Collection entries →
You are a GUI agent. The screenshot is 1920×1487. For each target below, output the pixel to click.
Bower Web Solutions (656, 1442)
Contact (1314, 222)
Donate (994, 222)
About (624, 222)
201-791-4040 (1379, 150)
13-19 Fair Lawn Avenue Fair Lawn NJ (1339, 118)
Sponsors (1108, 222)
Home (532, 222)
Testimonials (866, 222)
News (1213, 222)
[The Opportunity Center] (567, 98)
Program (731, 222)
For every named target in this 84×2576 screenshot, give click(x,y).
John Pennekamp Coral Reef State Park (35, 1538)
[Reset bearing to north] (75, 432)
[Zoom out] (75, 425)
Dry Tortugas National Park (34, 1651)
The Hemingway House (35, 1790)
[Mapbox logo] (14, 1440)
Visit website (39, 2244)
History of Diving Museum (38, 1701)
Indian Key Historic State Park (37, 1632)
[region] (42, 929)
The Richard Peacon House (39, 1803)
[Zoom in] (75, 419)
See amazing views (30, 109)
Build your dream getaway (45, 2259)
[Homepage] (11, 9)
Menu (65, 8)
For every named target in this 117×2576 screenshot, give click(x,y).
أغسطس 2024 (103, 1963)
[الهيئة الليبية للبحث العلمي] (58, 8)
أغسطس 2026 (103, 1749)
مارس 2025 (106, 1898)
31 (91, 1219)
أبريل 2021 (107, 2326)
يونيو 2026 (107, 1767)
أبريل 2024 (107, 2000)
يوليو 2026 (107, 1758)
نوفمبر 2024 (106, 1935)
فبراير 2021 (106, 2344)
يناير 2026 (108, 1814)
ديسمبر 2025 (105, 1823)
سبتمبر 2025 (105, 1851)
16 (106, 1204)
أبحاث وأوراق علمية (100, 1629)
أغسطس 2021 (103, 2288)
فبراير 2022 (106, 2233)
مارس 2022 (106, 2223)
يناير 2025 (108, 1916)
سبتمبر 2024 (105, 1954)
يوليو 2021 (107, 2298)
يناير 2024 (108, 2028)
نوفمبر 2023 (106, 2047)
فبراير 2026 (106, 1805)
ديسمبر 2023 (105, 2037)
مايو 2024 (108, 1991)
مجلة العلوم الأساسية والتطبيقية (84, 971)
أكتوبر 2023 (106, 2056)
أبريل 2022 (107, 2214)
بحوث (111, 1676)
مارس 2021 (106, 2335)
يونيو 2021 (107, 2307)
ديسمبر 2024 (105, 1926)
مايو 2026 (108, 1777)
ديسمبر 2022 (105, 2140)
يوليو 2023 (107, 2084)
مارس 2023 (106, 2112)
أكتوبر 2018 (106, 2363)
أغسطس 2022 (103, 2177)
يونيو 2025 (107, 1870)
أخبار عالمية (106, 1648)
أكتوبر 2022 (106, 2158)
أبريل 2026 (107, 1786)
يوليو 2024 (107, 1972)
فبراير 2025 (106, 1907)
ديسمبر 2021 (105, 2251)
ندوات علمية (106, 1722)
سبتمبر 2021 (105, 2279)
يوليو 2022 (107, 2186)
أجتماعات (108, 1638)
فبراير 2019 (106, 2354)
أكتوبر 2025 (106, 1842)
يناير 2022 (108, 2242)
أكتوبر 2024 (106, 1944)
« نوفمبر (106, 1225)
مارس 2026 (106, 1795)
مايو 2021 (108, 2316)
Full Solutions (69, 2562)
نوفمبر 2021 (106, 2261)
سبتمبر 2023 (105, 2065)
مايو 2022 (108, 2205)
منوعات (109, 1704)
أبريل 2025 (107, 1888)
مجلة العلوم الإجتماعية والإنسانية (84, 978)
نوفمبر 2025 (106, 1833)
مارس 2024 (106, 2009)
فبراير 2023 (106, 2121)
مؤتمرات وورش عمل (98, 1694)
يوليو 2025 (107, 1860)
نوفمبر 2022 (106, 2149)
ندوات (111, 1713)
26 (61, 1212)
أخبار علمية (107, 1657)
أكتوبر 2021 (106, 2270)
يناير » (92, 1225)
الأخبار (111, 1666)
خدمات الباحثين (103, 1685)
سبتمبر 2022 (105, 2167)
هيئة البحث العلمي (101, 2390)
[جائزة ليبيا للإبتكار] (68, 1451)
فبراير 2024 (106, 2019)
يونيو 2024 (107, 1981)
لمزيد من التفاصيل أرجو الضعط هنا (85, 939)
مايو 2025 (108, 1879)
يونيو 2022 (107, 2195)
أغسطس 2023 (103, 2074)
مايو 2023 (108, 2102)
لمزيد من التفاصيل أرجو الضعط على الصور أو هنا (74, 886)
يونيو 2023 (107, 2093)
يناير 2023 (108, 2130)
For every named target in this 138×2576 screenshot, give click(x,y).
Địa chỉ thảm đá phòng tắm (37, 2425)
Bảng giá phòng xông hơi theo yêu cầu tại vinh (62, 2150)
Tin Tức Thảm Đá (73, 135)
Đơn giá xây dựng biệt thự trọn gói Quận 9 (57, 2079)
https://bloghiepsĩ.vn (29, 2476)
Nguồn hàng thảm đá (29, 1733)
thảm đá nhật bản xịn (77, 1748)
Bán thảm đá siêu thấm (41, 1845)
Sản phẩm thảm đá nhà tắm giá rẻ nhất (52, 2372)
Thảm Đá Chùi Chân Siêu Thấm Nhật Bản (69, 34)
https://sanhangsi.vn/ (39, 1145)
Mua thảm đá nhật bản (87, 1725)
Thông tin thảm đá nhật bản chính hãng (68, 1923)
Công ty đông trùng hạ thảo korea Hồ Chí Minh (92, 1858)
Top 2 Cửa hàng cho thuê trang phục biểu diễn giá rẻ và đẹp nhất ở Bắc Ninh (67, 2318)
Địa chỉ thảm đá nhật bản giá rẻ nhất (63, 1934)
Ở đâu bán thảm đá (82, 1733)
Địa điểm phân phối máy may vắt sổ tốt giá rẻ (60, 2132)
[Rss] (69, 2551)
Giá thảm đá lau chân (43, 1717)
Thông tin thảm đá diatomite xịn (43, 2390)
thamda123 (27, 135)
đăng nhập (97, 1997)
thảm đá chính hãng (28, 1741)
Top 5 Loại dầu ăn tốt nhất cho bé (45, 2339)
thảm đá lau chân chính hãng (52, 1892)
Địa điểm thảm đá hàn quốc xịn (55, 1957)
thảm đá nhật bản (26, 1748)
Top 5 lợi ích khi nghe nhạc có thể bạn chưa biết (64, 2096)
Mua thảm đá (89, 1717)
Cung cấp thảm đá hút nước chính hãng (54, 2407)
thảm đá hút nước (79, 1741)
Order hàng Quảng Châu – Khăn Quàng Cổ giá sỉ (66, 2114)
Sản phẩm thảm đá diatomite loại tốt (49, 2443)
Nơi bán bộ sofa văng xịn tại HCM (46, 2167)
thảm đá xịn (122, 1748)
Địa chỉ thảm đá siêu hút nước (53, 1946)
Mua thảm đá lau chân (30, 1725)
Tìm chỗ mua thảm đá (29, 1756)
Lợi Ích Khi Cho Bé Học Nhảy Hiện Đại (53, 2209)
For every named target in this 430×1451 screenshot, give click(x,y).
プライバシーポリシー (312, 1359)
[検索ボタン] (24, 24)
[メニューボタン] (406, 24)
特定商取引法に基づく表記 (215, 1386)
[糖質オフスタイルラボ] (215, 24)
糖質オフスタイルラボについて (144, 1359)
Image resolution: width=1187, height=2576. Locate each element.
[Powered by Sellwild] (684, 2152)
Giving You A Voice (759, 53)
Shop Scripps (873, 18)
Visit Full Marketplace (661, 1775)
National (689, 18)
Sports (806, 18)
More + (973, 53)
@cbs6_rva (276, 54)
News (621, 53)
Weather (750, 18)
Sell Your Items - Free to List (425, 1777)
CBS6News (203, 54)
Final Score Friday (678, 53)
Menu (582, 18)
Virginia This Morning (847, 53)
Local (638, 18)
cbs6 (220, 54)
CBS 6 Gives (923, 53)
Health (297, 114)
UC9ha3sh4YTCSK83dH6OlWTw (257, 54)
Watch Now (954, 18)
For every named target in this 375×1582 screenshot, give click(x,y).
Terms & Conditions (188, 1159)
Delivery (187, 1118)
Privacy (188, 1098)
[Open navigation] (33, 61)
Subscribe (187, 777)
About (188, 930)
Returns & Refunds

PROBLEM REQUIREMENTS →
The answer consists of the lines above that include the word "نوفمبر", each copied exactly.

FINISHED EXERCISE →
نوفمبر 2024 (106, 1935)
نوفمبر 2023 (106, 2047)
« نوفمبر (106, 1225)
نوفمبر 2021 (106, 2261)
نوفمبر 2025 (106, 1833)
نوفمبر 2022 (106, 2149)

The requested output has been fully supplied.